Pay Structure: Brokers and salespersons both make income from commissions on transactions they are actively involved in. Typically, salespersons are the lead entity with their clients, but ultimately work under a broker, and therefore split earned commissions with the brokerage company and the broker.

Risk: Brokers and salespersons as stated above have legal and ethical responsibilities while conducting business. By not meeting or upholding those responsibilities they could face losing their license. In addition to their own transactions, brokers take on the added risk of any of their salesperson’s wrongdoings in their transactions. If any issues were to arise in a transaction it could cause the broker to face legal ramifications, as well as the salesperson.

Do Real Estate Brokers and Salespersons Specialize in One Area, and What are Those Areas?

A broker or salesperson practicing in residential real estate can specialize in the following areas:

  • Listing or Sellers Agent – represents and acts on behalf of the seller of the residence.

  • Buying or Buyers Agent – represents and acts on behalf of someone purchasing a residence.

  • Dual Agent – some states allow for a broker or salesperson to represent both sides of a real estate transaction if disclosed to both parties beforehand.

A broker or salesperson practicing in commercial real estate can specialize in the following areas:

  • Listing or Sellers Agent – represents and acts on behalf of the seller or lessor of the building or space.

  • Buying or Buyers Agent – represents and acts on behalf of someone purchasing or leasing a building or space.

  • Dual Agent – as above, some states allow for a broker or salesperson to represent both sides of a real estate transaction if disclosed to both parties beforehand.

Typical Commercial Typologies or Real Estate Markets for specialization include:

  • Multifamily – including apartments, senior housing, row housing, etc.

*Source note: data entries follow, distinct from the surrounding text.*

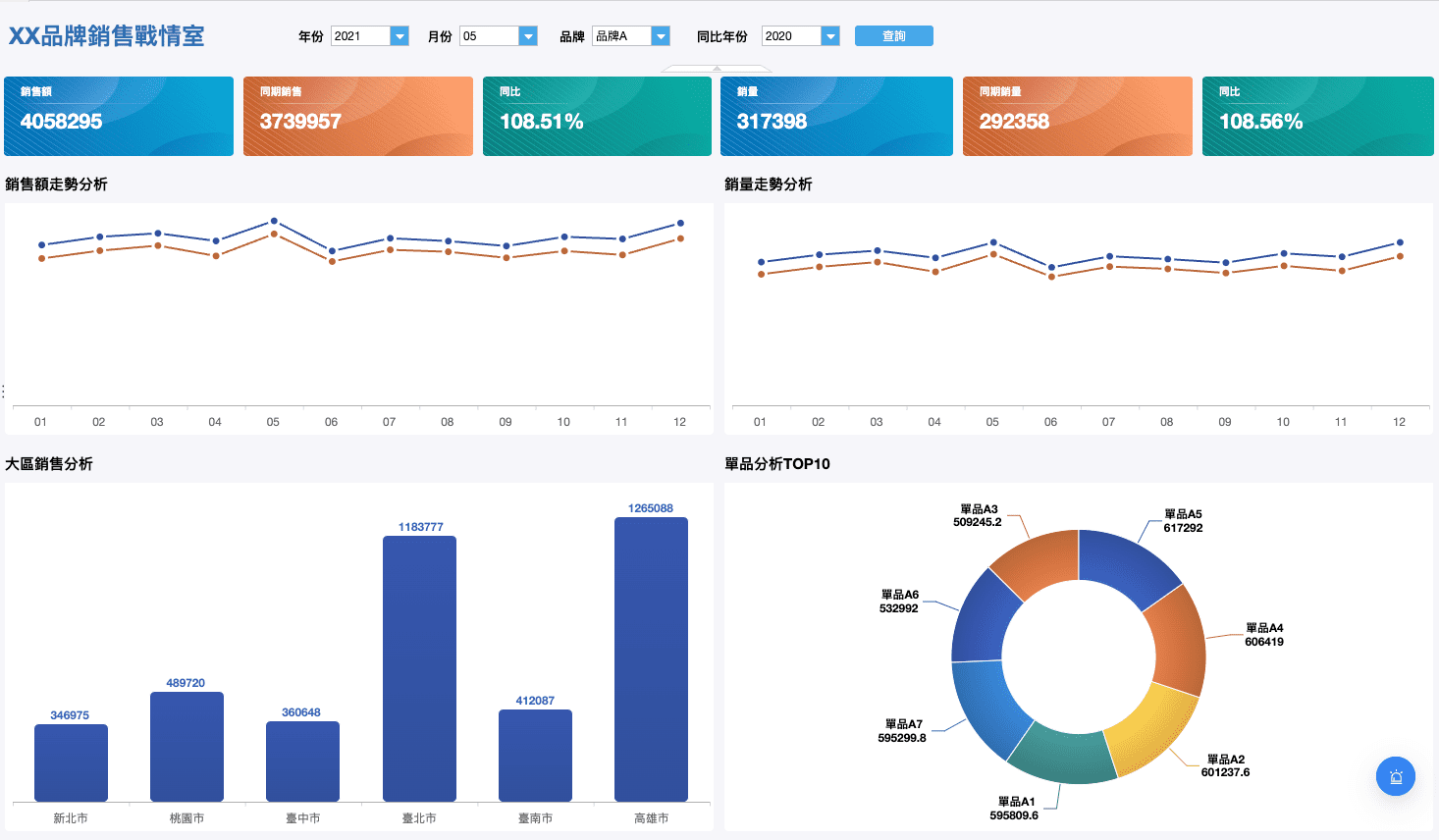Click the 臺北市 bar labeled 1183777
The height and width of the screenshot is (840, 1439).
pos(419,667)
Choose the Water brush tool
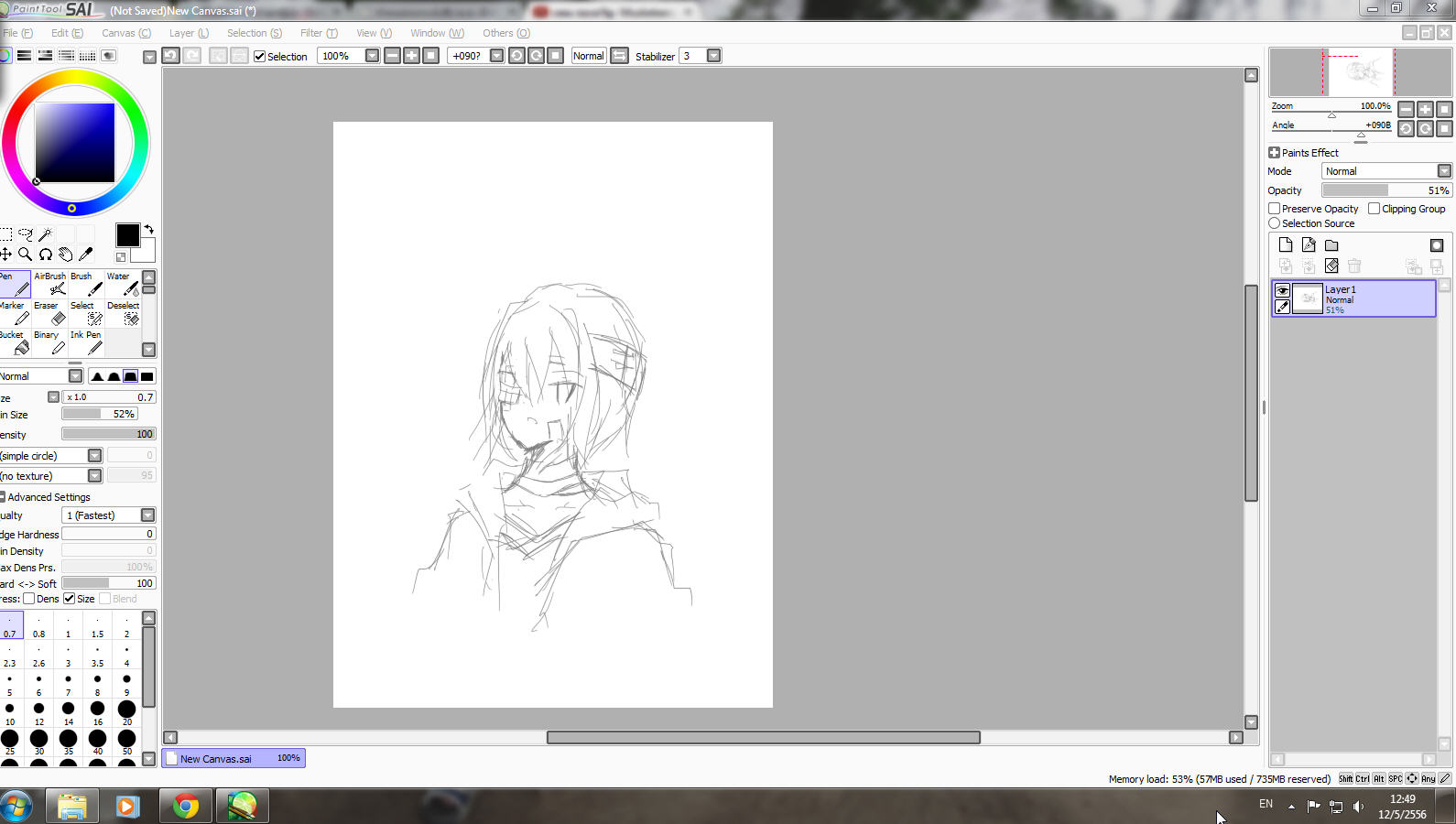The width and height of the screenshot is (1456, 824). coord(122,284)
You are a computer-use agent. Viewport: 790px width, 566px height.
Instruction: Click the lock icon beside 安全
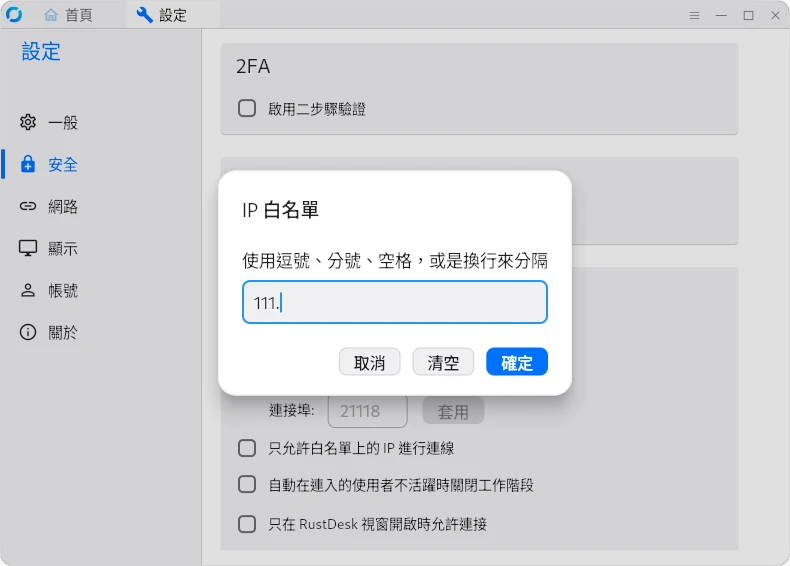[x=28, y=165]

  • Office – ranging from single story to high-rise, medical office, located in the central business district, or in suburban districts.

  • Industrial – manufacturing, warehouse, research, and development, or flex. Flex is defined as office/industrial hybrid spaces.

  • Retail- malls, community/neighborhood centers, strip centers, big box stores, etc.

  • Hospitality – hotels, motels, travel centers, water parks, amusement parks, golf courses, cruise ships, restaurants, movie theaters, etc.

  • Single-family residential (in bulk) – single-family rental homes that have been packaged together for single or group ownership/investment.

What is to come within our Real Estate series?

Our goal is to provide the decision-making information for you or your organization asking the question: How and when do I hire a real estate agent or broker?

We first explored a few different scenarios you might be dealing with to illustrate the perspective; that why you are asking is just as or even more important as to what you are asking. In doing so, we wanted to clarify the differences between residential and commercial real estate professionals to highlight that not all real estate professionals are a fit for your needs. It is important to recognize, that working with the right real estate professional is critical to you achieving your real estate goals, whatever those may be. Here, we also identified a few terminology items, provided more feedback on the different types of real estate professionals, and highlighted different types of real estate.

Our Part II series will continue to focus on Commercial Real Estate but will also highlight residential items. We will take a greater dive into more terminology, the pros, and cons of hiring a real estate professional, and questions you need to be asking yourself.

Part III of our series will outline the hiring process and how to decide to hire a broker.